Las semanas se pasaron y nadie reportaba la desaparición de un niño con las señas del pequeño que yo encontré. La mujer encargada del caso de Diego me ofreció adoptarlo y yo acepté. Ese niño tenía la edad de una hija que yo no recuperaría, y necesitaba una madre. Ambos nos necesitábamos.

Debido a la falta de registros del niño, más que adoptarlo, lo registré como mío, así, legalmente, Diego se convirtió en mi bebé, llenando un espacio en mi corazón y dándome una razón para vivir.

 

* *

 

Eran casi las siete de la mañana cuando sonó el despertador. Dos hicimos berrinche, pero yo si me levanté. Fui al baño, lavé mi cara, bajé a hacer el desayuno y regresé a despertar al dueño de mis sonrisas.

—Anda dormilón —dije sobando su espalda—, se nos hace tarde para el colegio.

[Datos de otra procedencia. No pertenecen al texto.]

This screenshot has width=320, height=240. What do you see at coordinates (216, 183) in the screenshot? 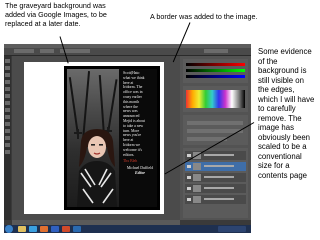
I see `layers-panel` at bounding box center [216, 183].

—No quiero ir —dijo Diego tapándose la cara con la cobija, haciéndome sonreír—. Di que estoy enfermo —pidió y le miré sorprendida.

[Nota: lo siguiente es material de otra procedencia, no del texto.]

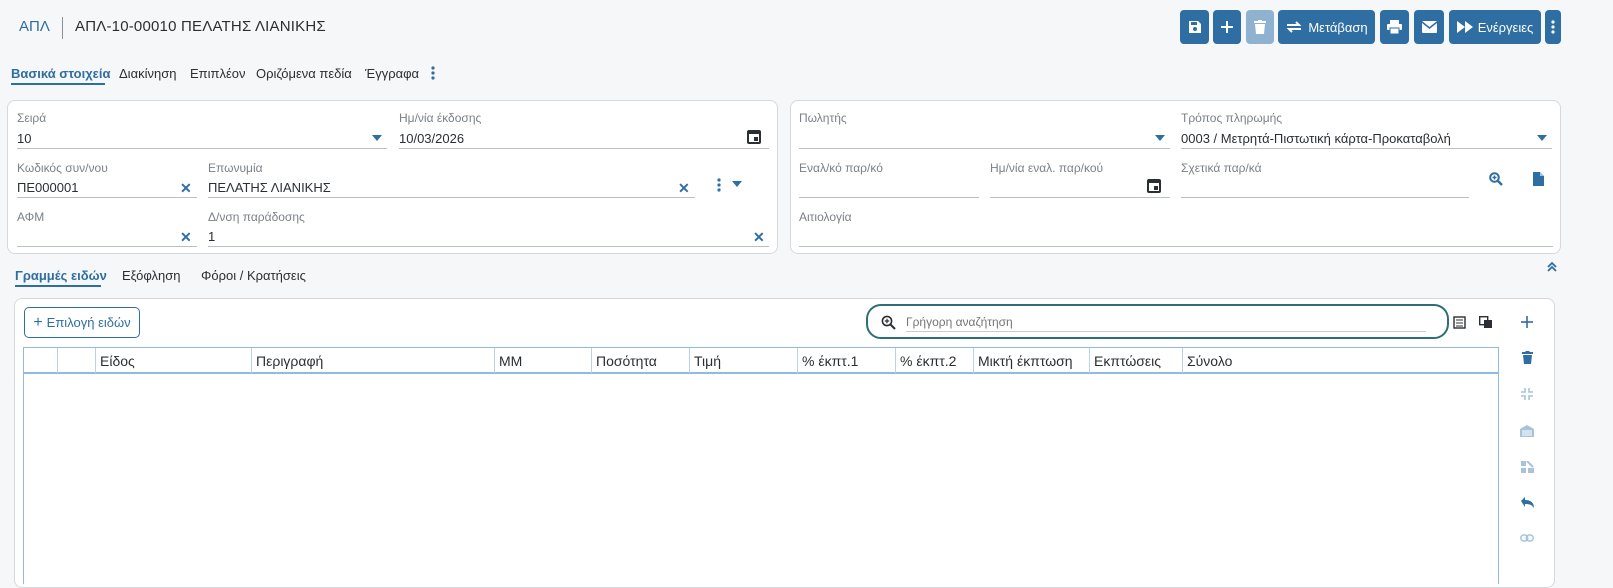 The image size is (1613, 588). I want to click on tab-extra: Επιπλέον, so click(218, 74).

—¿En tu primer día? Yo no lo creo, anda, arriba —dije jalando eso que lo cubría.

—Mami, es temprano —se quejó Diego sentado en la cama mientras no podía mantenerse con los ojos abiertos por completo.

—No, no lo es —dije comenzando a doblar cobijas.

—Pero tengo sueño —reclamó haciendo un puchero.

—Pero hice waffles —informé acercando su uniforme a la cama.

—¿Waffles? —preguntó poniendo esa expresión de pillo que me encantaba, enanchando mi sonrisa.

—Con mermelada de mango —completé e hizo un sonido de emoción, haciéndome feliz de nuevo.

Lo ayudé a vestir, le puse los zapatos y lo cargué hasta el comedor donde lo dejé en una silla alta. Desayunamos y lo llevé al colegio, quedando en que iría a la salida por él. Después de eso fui al hospital, yo era médico, específicamente, pediatra. Decidí estudiar la especialidad cuando Diego llegó a mi vida, porque, para qué él estuviera bien, yo haría lo que estuviera en mis manos.

Estuve toda la mañana revisando los expedientes de consulta interna y los de seguimiento externo. Gracias a Dios no eran tantos.

Pasado el mediodía caminé fuera del consultorio, llegué a la recepción donde me pondría al día con una de las enfermeras y algo inesperadamente horrible pasó.

—Doctor Mirro, se requiere su presencia en urgencias —se escuchó en el altavoz—, Doctor Mirro, a urgencias.

Recé porque el doctor Mirro al que solicitaban no fuera Fabián Mirro. Pero, al parecer, a quien imploré no me escuchó, pues el mismísimo Fabián Mirro apareció frente a mí.